— Task to carry out —
Answer with the number of lines in the records that contain "Collapse" and with nothing else.

Collected data entries:

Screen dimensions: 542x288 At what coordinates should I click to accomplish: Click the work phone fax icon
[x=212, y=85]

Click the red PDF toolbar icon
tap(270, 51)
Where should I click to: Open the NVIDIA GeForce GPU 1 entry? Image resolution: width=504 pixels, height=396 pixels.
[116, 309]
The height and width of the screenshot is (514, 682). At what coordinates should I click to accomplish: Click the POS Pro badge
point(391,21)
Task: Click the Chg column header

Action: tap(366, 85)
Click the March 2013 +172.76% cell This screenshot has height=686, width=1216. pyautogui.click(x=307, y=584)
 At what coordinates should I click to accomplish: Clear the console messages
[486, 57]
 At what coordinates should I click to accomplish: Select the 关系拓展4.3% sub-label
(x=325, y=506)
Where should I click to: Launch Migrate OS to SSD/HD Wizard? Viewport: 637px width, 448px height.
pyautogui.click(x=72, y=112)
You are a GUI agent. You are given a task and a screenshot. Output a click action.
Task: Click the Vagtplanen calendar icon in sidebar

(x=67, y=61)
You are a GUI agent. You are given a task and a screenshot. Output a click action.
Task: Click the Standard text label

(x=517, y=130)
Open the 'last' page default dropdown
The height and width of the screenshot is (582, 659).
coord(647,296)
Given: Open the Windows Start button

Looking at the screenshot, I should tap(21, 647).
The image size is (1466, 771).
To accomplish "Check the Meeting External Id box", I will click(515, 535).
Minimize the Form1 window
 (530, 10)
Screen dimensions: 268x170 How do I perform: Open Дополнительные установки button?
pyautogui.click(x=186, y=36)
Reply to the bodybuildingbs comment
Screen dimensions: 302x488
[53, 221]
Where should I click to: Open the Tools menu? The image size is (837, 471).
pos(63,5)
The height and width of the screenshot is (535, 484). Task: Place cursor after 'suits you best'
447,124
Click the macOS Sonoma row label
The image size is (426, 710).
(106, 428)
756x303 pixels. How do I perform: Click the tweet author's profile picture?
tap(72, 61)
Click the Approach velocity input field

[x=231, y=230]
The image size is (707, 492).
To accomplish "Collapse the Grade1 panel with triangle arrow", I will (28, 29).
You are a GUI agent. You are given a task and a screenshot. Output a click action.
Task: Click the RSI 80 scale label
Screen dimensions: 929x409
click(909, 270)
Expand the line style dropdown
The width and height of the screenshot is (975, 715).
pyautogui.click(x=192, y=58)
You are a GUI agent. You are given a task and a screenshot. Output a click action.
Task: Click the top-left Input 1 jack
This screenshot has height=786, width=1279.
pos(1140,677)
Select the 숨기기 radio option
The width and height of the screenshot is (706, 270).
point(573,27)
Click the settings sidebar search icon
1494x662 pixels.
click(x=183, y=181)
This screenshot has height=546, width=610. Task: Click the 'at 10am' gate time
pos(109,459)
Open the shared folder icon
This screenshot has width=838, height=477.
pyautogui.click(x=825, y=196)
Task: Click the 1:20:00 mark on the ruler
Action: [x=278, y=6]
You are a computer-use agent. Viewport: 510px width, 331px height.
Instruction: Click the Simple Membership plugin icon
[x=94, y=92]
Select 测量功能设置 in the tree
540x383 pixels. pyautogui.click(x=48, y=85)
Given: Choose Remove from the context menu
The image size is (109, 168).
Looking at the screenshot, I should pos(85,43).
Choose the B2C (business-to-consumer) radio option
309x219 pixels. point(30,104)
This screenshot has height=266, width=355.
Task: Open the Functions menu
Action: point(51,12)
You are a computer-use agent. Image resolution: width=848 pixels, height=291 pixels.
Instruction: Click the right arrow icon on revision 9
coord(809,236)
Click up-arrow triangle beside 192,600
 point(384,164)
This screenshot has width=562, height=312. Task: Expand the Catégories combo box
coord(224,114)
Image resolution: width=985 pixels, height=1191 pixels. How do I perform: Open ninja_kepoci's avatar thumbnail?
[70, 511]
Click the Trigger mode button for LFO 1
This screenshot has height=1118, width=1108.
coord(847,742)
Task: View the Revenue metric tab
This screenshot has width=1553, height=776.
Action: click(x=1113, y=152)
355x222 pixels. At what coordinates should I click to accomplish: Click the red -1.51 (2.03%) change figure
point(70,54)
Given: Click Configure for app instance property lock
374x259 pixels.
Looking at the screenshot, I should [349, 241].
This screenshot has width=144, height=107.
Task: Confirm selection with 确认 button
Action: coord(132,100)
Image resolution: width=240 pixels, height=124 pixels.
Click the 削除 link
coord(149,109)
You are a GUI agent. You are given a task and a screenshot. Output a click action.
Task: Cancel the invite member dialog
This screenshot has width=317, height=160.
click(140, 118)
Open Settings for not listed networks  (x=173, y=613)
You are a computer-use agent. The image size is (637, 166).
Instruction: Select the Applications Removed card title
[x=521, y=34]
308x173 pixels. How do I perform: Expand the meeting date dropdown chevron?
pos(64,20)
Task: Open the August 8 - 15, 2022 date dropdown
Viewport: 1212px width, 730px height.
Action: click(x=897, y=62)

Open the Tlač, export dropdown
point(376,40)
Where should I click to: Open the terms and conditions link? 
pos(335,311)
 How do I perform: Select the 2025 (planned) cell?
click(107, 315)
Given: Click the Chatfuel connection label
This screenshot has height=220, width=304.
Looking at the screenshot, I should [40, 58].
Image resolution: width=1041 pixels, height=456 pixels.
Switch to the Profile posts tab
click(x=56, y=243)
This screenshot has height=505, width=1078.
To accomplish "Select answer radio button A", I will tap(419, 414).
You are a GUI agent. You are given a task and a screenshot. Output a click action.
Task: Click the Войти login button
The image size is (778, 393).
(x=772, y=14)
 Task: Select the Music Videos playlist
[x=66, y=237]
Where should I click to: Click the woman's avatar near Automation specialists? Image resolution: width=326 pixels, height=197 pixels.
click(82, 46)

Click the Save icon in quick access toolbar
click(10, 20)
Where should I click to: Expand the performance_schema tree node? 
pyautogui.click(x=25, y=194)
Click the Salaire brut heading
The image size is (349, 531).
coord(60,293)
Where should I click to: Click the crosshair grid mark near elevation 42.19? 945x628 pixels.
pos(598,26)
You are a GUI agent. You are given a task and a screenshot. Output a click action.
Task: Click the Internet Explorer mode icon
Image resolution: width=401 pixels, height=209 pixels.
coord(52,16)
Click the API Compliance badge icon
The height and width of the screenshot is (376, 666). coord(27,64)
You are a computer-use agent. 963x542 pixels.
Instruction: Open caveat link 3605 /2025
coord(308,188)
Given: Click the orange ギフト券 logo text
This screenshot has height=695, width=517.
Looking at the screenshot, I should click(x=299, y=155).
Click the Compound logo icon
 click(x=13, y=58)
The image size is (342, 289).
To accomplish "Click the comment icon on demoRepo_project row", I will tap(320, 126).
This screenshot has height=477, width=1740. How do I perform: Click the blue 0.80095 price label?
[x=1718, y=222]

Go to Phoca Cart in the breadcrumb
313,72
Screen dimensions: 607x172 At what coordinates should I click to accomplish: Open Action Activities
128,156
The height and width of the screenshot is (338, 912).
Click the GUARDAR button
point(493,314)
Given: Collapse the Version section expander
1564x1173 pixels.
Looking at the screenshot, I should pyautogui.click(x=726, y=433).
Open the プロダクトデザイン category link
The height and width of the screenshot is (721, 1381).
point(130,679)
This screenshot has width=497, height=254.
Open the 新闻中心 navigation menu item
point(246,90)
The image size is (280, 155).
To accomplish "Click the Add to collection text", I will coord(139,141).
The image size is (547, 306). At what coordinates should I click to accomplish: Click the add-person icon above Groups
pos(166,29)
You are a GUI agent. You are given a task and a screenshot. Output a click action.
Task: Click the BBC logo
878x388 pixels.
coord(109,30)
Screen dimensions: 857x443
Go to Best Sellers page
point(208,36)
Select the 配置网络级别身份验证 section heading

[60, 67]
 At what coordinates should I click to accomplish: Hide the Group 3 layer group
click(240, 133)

— Response area —
2